## Description of the task
Count the lines in the records below that contain the string "Where" with matching case, and reply with only the number.

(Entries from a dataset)

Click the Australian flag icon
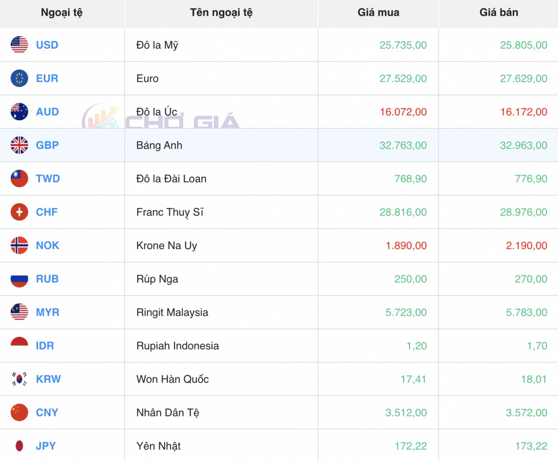 coord(20,112)
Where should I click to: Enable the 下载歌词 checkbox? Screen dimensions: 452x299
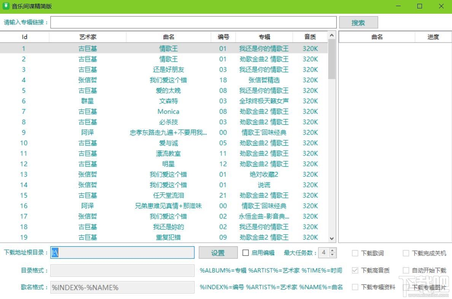355,253
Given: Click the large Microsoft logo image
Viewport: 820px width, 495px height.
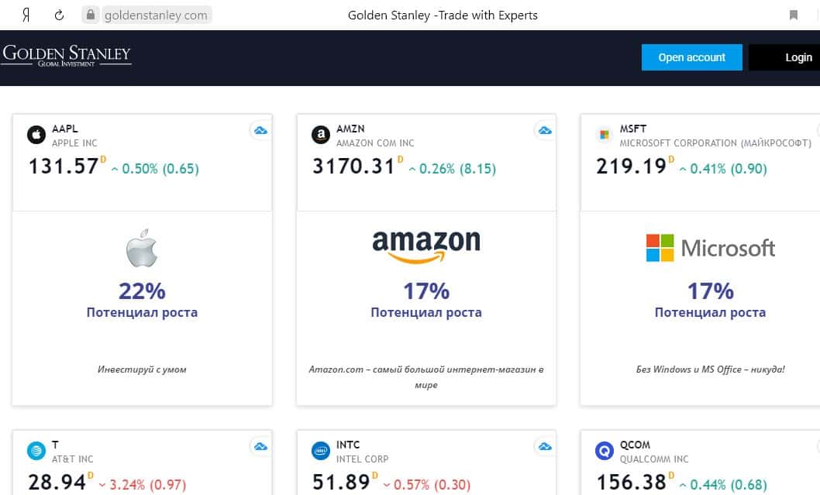Looking at the screenshot, I should (710, 248).
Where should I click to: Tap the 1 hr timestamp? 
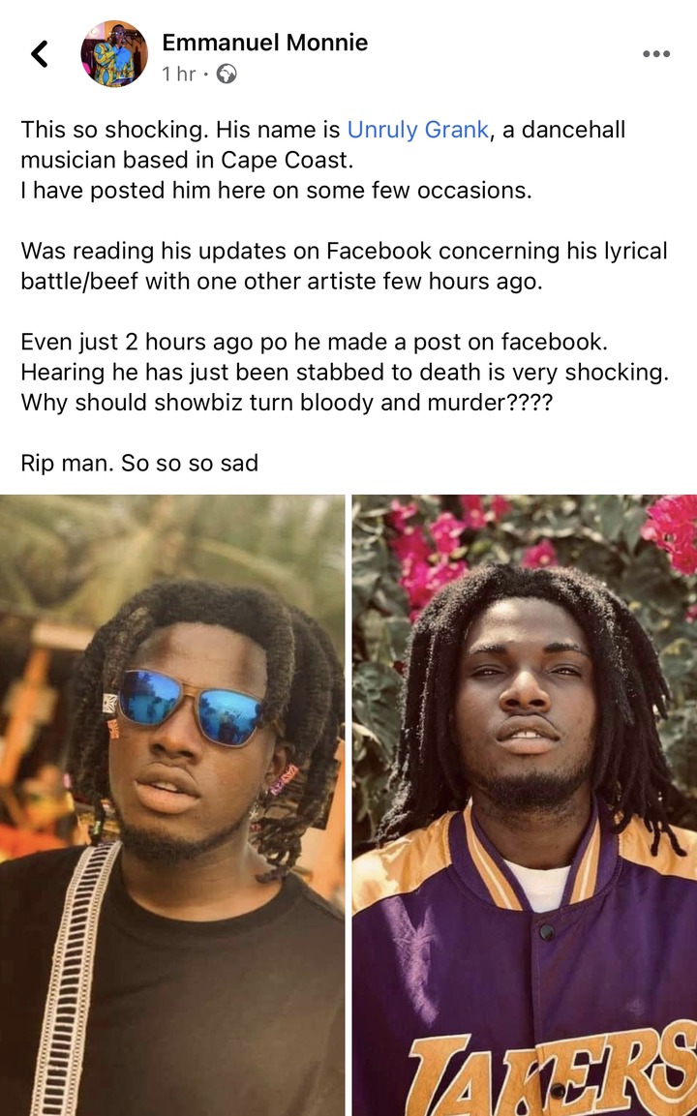coord(179,74)
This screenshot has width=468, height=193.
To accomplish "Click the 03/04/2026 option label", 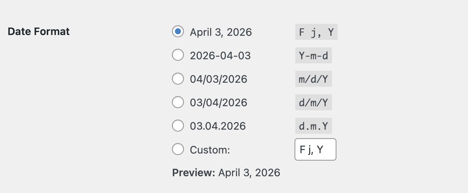I will tap(218, 103).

## Full solution
2